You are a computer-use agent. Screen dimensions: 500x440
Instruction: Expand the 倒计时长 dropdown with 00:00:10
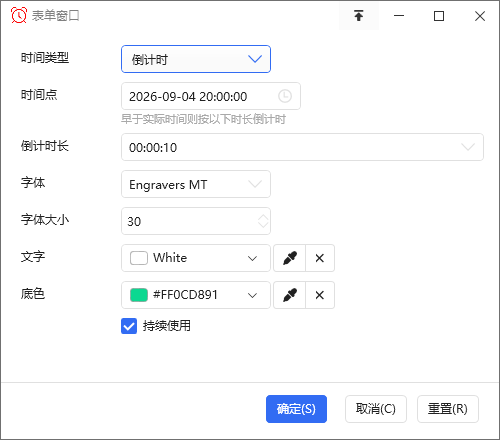302,147
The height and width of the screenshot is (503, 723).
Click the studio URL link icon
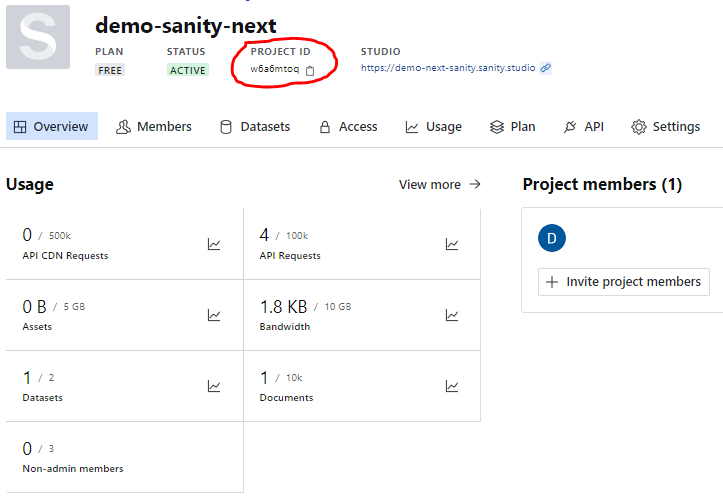click(x=545, y=68)
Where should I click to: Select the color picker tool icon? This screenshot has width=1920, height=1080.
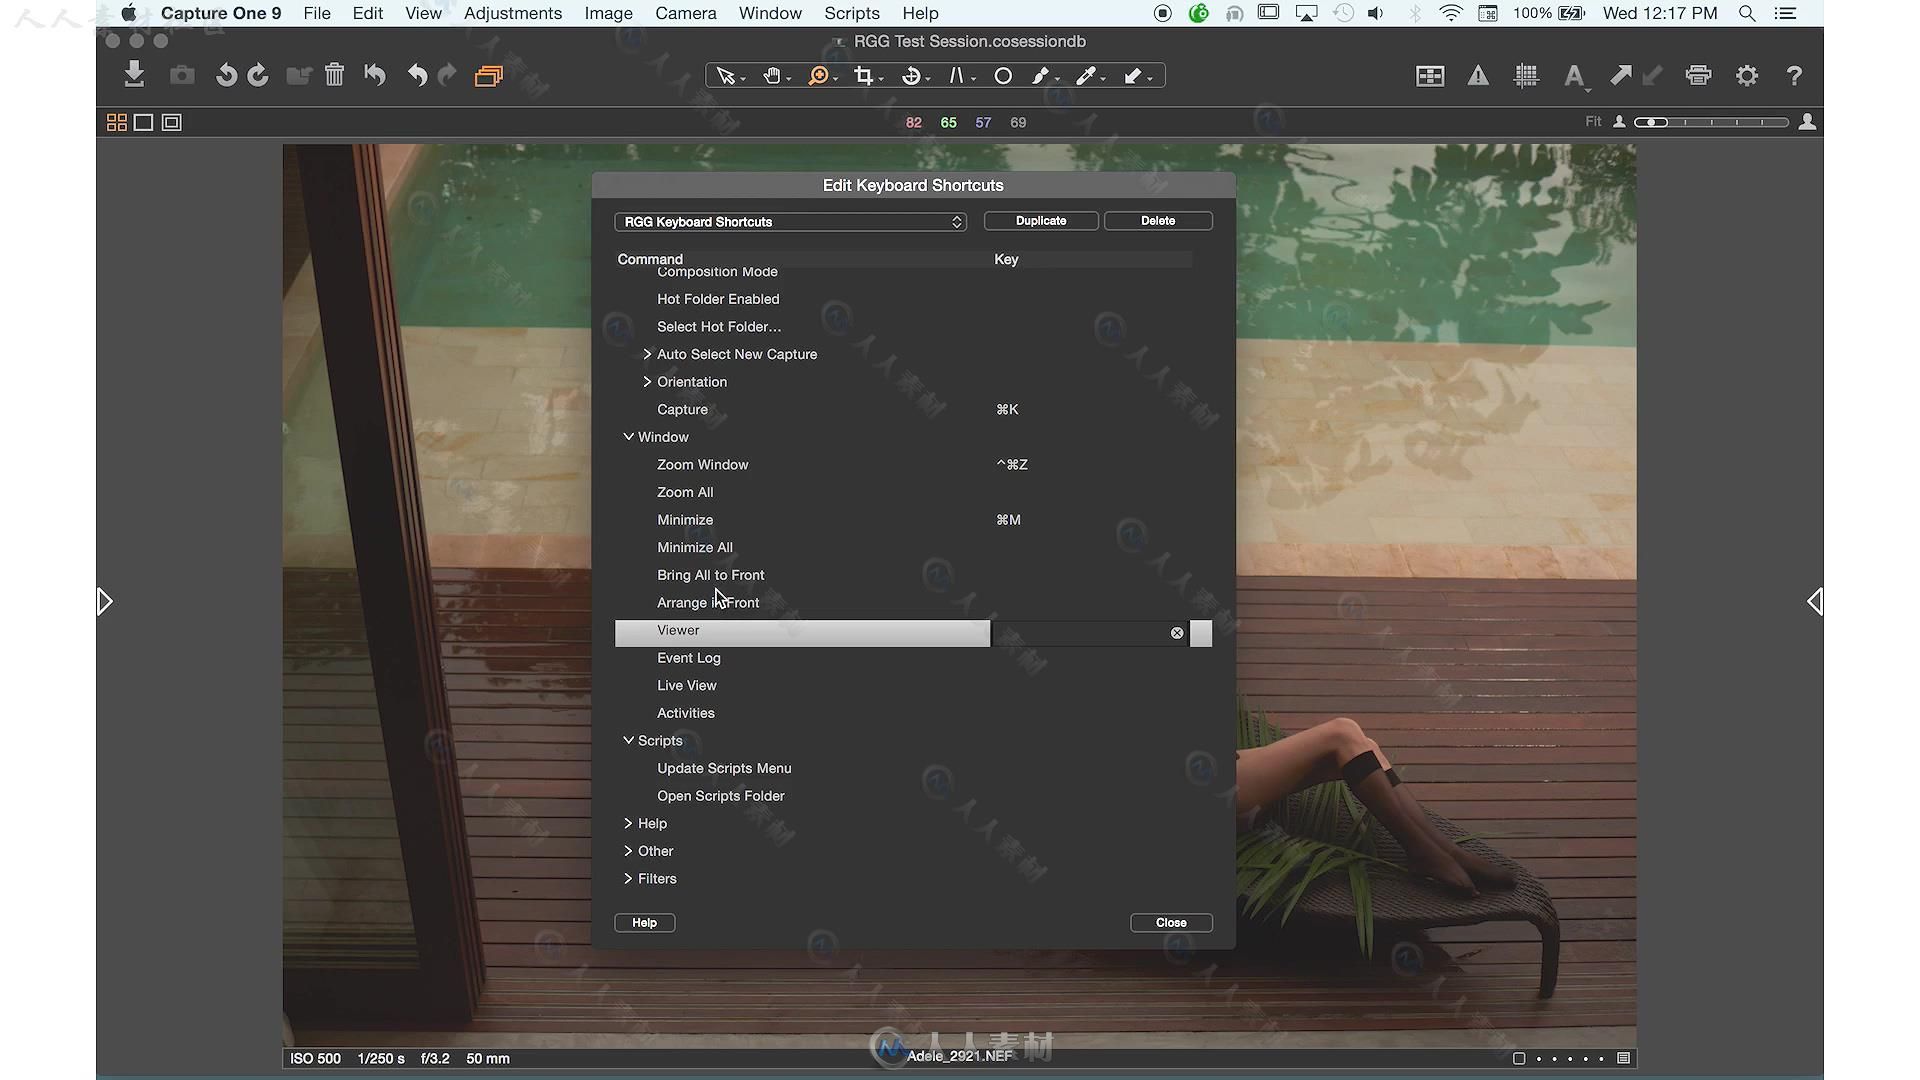[x=1085, y=75]
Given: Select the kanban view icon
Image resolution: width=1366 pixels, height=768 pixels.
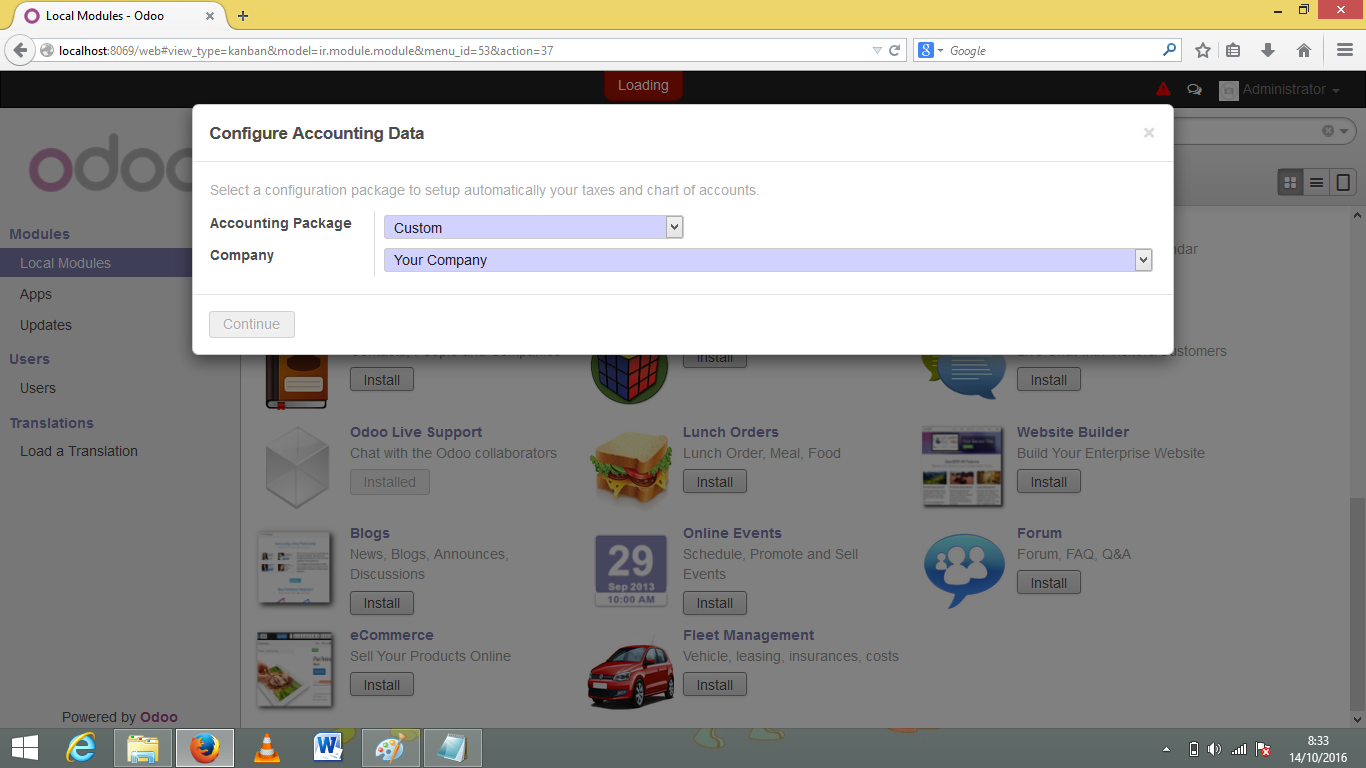Looking at the screenshot, I should pyautogui.click(x=1290, y=182).
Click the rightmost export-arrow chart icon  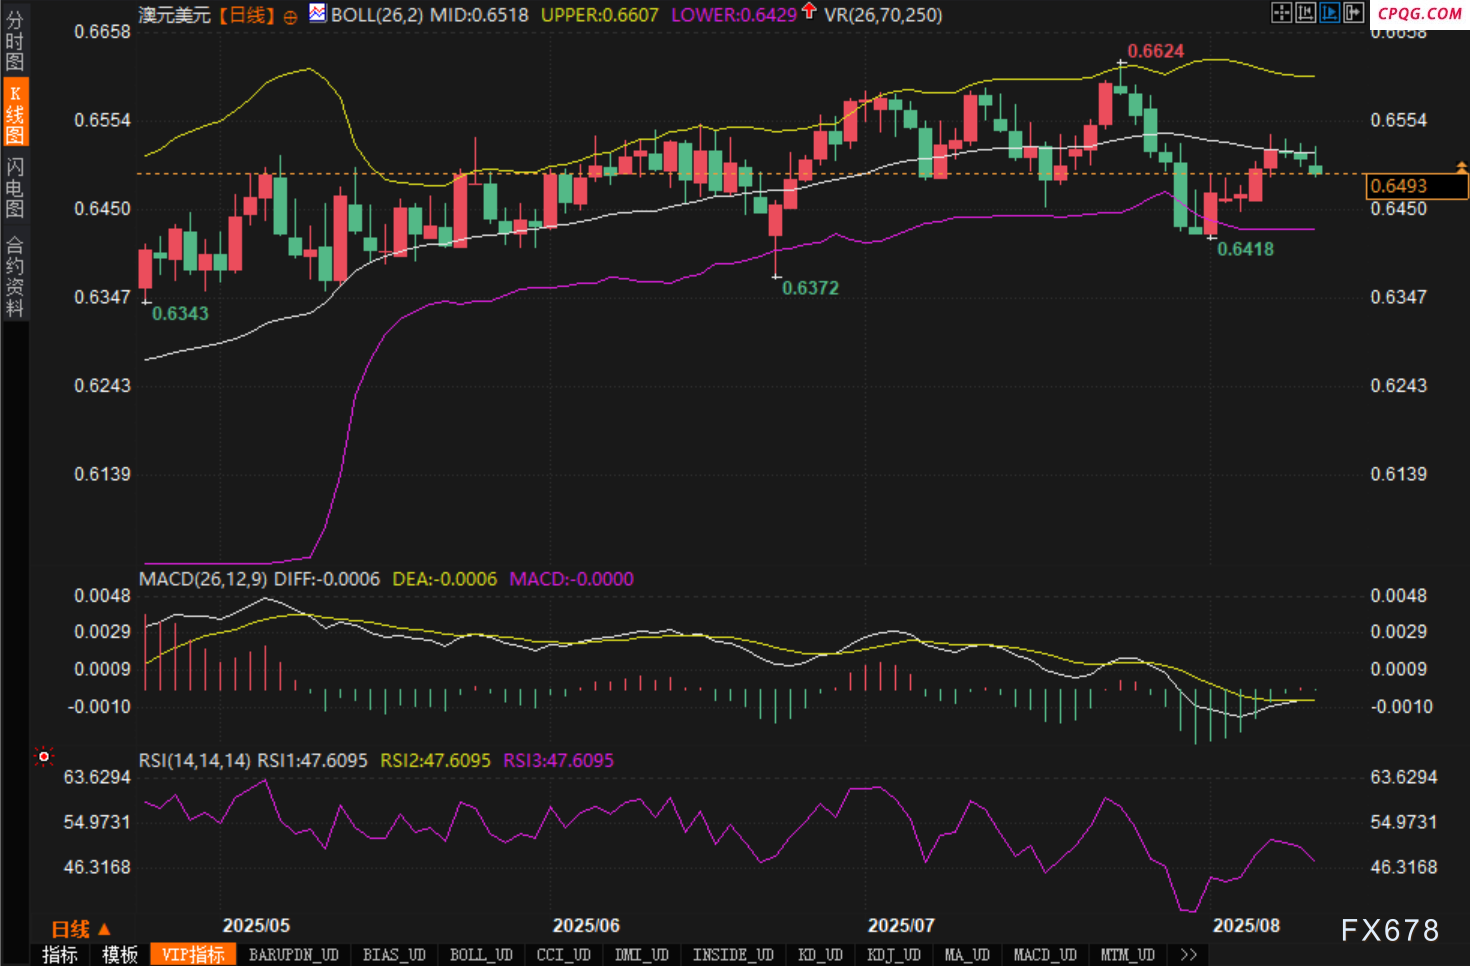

◇ ◇ ◇

Task details: Pictures stay out; the data above is to be returned exactly.

Result of this exercise:
You are a computer-use agent. Screen dimensions: 500x440
Instruction: Expand the 倒计时长 dropdown with 00:00:10
302,147
The height and width of the screenshot is (503, 723).
Click the studio URL link icon
click(x=545, y=68)
Where should I click to: Select the color picker tool icon? This screenshot has width=1920, height=1080.
[x=1085, y=75]
Given: Select the kanban view icon
Image resolution: width=1366 pixels, height=768 pixels.
Looking at the screenshot, I should pyautogui.click(x=1290, y=182).
Click the rightmost export-arrow chart icon  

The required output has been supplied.